## Supplied text
Northwestern Financial Review, Jul 1-Jul 14, 2002 by Dullum, Justin

At this stage in the game, House and Senate bankruptcy reform bills are subject to little change. The legislation is in conference committee with nearly all issues resolved. That's too bad for community bankers.

Bankruptcy is a constitutionally-protected right iii the United States, but it has become over-used. Careless consumers, wooed by lenders willing to overextend credit, perpetuate the preponderance of bankruptcy filings. Pending legislation will fail to fix the problem because it restricts bankruptcy filers without addressing the lending practices of major credit card companies.

The imbalance has consumer groups ranting about credit card companies and banking associations, which both lobbied for the bill. The word "predatory" is getting thrown around a lot by these collectively powerful consumer groups, and they are not bothering to distinguish between various types of financial institutions.

In part, it's a matter of public relations for bankers who find themselves aligned with huge credit card companies in fighting for legislation that won't help banks and fails to address reality -people are borrowing more money than they can ever hope to pay back. New legislation won't stop this. It will only create more fodder for bankers' opponents without significantly decreasing the affect of bankruptcy on the balance sheet or society.

Why would community bankers side with credit card companies? Community bankers and credit card companies run different businesses. Community bankers avoid lending to people who can't pay back. Yet bankers have no control over their customers after they make a loan. If I were a banker, it would make me angry to eat a loan that goes bad because another lender overextends credit to my customer. Being publicly painted with the same brush as the irresponsible lender would make me even angrier.

Community bankers should champion a bill that would force credit card issuers to require a minimum monthly payment of 4 percent or more as opposed to 2 percent or 3 percent, which is now the norm. Such a compromise would make social sense and protect bank loan portfolios. With more of the minimum payment going to pay down principal, less-disciplined borrowers are less likely to stay in debt over their heads forever.

Stored dataset items:
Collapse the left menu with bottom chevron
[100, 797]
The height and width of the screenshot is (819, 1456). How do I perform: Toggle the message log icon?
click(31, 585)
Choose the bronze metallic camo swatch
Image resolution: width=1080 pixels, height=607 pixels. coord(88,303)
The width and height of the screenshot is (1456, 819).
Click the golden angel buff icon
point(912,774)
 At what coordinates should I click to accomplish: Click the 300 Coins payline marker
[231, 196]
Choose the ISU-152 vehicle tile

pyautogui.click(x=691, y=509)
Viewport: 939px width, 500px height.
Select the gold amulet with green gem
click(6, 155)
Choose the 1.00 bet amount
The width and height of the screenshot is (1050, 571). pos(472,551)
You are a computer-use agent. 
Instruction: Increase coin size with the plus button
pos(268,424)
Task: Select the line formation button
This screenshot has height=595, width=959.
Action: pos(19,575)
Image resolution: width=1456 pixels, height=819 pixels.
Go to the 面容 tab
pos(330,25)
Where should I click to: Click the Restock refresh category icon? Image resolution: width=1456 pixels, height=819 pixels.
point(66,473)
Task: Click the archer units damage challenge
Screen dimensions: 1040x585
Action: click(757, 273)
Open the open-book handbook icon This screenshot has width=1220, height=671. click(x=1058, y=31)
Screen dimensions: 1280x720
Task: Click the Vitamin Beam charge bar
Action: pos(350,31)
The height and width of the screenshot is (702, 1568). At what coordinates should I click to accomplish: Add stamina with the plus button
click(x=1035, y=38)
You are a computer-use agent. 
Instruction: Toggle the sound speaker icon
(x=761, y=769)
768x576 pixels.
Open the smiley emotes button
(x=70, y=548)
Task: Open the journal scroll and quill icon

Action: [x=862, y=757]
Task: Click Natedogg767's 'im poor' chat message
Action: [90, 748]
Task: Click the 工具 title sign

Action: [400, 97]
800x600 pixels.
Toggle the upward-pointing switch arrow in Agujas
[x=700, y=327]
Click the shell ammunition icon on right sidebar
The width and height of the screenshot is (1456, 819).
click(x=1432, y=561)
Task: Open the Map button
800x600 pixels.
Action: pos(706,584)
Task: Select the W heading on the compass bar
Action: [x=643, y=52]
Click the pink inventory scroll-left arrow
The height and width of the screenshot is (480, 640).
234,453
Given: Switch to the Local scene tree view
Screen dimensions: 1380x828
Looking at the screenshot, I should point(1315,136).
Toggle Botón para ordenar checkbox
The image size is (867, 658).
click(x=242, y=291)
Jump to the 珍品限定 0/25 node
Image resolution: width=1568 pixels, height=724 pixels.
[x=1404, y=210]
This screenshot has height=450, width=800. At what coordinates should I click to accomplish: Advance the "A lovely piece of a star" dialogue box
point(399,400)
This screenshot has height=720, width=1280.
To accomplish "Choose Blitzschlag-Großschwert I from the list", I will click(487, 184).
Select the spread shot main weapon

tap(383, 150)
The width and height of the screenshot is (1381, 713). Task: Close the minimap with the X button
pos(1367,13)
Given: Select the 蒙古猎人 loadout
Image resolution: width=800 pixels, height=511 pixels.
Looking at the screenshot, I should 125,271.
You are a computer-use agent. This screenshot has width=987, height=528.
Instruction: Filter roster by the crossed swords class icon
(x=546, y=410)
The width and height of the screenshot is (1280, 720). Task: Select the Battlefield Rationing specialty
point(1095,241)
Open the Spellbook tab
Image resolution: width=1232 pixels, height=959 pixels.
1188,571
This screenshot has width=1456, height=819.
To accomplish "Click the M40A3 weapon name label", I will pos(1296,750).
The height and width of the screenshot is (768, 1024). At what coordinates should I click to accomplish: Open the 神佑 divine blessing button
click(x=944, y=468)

## Set problem A
Transcribe the passage of the bankruptcy reform piece from "In part, it's" up to and including "sheet or society.".
## Set problem B
Answer these questions from the bankruptcy reform piece:
(i) Where is the legislation at this stage?
(ii) Whom do community bankers avoid lending to?
(iii) What minimum monthly payment should a bill force credit card issuers to require?

## Task solution A
In part, it's a matter of public relations for bankers who find themselves aligned with huge credit card companies in fighting for legislation that won't help banks and fails to address reality -people are borrowing more money than they can ever hope to pay back. New legislation won't stop this. It will only create more fodder for bankers' opponents without significantly decreasing the affect of bankruptcy on the balance sheet or society.

## Task solution B
(i) In conference committee, with nearly all issues resolved.
(ii) People who can't pay back.
(iii) 4 percent or more.